Book Read Free

The Triumphant Tale of Pippa North

Page 3

by Temre Beltz


  Pippa couldn’t imagine a single good ending that didn’t include them.

  But with the merest flick of Fairy Goodwell’s wrist, an array of dazzling sparks burst forth from her wand. Shades of purple, pink, and blue showered down all around Pippa. The other children (except, of course, for the oh-so-lovely Bumbles) oohed and aahed, and the floor directly beneath Pippa’s oversize galoshes began to glow.

  Fairy Goodwell slowly lowered her wand. She looked apprehensively in Ms. Bravo’s direction. “It’s done,” she said. “For better or worse, it’s done.”

  And poor Pippa did what no other entrant to Peabody’s Academy for the Triumphant had ever done before. She did not whoop; she did not holler. She did not sprint about or execute a series of high-flying joyful leaps. She did not demand an instant interview with a reporter from the Wanderly Whistle.

  No, Pippa stood, with her eyes fixed on the toe of her mother’s galoshes, trying desperately not to cry.

  Huzzah?

  Two

  The Boy Without a Hat

  Far, far away from Pippa, near the southernmost edge of Wanderly, in the remote and muggy “home” of the magicians known as the Swinging Swamp, eleven-year-old Oliver Dash crept through the dark and twisty hallways of Razzle’s School for Meddlesome Boys.

  Oliver was not creeping about for any sinister sort of reason. He was merely devoted to practicing the fine art of subtlety—a hallmark of the most esteemed magicians—at every opportunity he could find. If you are thinking Oliver seems to be as devoted a student as Pippa, I’m afraid you would be wrong.

  There is a stark difference between being a devoted student and being a desperate one, and for the past four years, Oliver had borne the weight of a most unenviable title.
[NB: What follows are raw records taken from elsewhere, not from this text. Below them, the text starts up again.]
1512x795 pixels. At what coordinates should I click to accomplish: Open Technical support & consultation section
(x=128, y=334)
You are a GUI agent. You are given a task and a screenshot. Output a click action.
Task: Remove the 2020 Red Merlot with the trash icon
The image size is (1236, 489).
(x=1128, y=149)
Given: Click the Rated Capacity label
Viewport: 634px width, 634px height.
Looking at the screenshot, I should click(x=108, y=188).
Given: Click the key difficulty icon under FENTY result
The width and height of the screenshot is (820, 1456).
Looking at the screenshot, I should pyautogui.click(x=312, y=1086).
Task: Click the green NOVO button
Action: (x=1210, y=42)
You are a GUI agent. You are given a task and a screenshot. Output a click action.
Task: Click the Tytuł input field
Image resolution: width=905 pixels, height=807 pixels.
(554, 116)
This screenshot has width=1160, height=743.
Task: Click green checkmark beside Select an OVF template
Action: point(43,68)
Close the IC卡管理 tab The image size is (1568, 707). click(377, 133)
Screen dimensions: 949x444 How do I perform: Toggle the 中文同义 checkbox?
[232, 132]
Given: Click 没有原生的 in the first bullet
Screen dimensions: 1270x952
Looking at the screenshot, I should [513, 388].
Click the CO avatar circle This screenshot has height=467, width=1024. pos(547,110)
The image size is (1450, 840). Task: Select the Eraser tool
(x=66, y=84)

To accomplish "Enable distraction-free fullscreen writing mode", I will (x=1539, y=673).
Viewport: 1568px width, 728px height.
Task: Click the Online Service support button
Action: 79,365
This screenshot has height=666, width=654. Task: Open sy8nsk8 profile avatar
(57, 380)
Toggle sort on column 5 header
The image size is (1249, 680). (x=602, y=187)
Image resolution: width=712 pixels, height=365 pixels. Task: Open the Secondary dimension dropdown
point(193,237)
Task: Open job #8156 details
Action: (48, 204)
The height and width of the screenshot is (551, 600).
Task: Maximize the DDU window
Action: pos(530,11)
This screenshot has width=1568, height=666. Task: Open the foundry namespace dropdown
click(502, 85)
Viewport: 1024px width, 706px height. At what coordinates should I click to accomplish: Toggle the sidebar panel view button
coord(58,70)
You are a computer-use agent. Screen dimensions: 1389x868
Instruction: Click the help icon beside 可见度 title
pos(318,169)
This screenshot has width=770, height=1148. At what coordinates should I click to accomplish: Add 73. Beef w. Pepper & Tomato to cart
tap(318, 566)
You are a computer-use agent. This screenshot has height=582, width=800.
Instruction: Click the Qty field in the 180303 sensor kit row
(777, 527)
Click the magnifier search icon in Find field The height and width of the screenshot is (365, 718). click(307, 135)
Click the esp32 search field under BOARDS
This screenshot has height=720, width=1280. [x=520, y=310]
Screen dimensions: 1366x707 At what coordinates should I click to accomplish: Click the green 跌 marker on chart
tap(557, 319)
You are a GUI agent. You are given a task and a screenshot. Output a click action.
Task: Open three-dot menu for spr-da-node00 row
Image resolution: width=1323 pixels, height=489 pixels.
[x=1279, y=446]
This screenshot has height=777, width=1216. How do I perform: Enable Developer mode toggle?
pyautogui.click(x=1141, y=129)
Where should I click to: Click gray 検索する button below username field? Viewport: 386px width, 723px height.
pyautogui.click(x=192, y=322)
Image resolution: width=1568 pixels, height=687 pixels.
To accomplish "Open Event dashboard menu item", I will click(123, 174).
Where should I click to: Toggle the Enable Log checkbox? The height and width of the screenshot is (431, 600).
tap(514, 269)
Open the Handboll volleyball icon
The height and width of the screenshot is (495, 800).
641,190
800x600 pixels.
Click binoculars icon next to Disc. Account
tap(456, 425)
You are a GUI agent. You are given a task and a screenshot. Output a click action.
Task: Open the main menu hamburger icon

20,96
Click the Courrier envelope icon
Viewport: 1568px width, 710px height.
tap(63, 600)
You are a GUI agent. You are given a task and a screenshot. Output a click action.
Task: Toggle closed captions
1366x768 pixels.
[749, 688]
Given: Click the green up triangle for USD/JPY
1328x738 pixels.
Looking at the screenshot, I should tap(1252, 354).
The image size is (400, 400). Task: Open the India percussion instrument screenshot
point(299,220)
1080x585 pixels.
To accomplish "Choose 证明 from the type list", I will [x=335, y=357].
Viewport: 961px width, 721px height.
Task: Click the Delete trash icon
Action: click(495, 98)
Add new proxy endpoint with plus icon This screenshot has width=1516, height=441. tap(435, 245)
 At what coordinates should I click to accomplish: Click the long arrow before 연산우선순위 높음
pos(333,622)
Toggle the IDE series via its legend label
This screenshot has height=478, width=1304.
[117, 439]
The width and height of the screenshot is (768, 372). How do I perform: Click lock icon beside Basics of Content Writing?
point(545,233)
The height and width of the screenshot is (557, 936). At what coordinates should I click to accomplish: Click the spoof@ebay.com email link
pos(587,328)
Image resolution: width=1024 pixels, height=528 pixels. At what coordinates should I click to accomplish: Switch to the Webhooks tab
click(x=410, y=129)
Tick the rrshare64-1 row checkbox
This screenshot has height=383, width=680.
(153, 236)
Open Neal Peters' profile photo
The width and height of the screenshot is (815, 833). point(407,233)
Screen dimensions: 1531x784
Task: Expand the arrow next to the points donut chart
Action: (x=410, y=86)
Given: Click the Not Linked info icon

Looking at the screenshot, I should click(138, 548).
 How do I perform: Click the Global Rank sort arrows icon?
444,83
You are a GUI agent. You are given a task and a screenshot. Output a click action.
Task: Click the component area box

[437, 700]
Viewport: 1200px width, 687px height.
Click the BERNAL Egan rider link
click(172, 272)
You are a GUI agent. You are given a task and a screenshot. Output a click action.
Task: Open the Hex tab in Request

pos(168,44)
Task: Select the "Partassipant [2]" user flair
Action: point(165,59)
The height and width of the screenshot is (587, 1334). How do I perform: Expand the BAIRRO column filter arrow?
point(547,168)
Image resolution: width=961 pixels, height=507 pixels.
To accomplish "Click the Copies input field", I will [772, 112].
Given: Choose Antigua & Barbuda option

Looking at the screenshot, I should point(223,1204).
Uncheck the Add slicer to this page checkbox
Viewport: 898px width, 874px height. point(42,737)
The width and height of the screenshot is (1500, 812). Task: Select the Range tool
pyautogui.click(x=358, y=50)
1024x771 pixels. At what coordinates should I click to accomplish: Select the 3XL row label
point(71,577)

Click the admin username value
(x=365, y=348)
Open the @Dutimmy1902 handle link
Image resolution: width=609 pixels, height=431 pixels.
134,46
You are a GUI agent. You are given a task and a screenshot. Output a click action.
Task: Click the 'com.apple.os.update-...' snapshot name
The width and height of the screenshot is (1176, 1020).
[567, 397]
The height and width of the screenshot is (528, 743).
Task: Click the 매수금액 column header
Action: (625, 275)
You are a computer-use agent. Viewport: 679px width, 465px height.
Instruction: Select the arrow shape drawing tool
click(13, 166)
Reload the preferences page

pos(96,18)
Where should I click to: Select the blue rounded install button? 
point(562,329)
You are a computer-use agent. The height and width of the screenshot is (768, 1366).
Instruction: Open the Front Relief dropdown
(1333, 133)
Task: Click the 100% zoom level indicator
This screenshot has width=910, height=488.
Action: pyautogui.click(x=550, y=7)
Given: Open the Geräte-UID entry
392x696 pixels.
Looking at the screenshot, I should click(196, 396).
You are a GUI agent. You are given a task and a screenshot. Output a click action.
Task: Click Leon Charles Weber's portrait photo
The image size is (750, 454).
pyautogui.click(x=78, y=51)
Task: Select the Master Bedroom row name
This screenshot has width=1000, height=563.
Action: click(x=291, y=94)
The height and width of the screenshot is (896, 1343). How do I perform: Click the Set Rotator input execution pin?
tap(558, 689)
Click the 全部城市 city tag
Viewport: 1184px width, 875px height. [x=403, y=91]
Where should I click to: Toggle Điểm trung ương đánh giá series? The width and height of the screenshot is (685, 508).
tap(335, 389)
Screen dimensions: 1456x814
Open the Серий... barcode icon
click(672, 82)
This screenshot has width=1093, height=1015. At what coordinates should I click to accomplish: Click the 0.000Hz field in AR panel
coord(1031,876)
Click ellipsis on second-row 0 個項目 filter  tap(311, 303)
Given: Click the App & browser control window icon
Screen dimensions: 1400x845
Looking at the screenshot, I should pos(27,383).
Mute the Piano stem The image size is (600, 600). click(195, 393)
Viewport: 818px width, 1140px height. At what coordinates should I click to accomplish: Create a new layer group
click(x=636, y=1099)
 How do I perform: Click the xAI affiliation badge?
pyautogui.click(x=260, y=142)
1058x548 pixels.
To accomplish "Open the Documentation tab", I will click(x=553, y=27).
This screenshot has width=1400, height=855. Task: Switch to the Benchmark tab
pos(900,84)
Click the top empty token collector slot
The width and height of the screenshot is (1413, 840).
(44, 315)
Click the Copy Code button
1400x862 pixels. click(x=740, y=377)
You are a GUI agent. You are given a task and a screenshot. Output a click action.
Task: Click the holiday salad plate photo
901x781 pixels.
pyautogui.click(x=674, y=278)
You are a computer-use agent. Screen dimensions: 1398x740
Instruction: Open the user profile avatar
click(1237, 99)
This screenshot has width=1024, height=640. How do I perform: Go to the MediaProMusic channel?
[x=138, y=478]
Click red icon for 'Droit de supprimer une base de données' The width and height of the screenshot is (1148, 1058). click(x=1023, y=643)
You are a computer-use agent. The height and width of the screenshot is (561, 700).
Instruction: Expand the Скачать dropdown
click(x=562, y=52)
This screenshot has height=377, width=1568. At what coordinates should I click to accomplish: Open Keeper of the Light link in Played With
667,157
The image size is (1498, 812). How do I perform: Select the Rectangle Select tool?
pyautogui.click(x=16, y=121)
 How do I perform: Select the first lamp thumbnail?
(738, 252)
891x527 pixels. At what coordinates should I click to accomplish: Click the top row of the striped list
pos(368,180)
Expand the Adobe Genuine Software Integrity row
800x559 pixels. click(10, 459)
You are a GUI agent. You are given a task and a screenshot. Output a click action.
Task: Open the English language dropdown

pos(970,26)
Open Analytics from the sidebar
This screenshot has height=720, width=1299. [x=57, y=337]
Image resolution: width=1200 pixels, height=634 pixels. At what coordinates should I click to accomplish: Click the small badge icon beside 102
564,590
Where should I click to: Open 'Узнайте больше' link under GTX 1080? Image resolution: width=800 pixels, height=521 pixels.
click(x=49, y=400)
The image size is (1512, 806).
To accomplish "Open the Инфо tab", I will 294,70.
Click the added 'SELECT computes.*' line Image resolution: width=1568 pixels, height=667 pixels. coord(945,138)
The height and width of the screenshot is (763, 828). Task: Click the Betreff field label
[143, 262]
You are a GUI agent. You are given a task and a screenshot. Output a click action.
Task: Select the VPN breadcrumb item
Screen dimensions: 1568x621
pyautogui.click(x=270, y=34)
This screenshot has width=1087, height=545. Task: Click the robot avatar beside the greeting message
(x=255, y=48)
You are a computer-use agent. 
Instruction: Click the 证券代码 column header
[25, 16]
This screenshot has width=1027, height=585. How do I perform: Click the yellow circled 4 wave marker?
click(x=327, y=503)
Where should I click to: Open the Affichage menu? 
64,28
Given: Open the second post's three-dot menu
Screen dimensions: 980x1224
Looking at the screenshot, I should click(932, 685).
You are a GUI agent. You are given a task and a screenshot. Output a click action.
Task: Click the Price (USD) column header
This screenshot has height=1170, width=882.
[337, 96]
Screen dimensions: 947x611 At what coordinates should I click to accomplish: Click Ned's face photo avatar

Oliver was the oldest boy in the Swinging Swamp not to have received his magician’s hat.

  In Wanderly a magician’s hat was a matter of great mystery. One could not simply stop off at Wanderly’s beloved marketplace, Pigglesticks, and pluck a handsome one off the rack. Absolutely not! A magician’s hat was nontransferable, and attempting to use a bought, borrowed, or even stolen hat brought about the unhappy, and very final, consequence of being turned into stone.9 In the normal course of things, a magician’s hat simply arrived (always unannounced and usually in the dead of night), and along with it came a magician’s ability to perform magic. Indeed, all of a magician’s powers originated from his hat, and without a hat—without magic—it was questionable whether a magician could be considered a magician at all.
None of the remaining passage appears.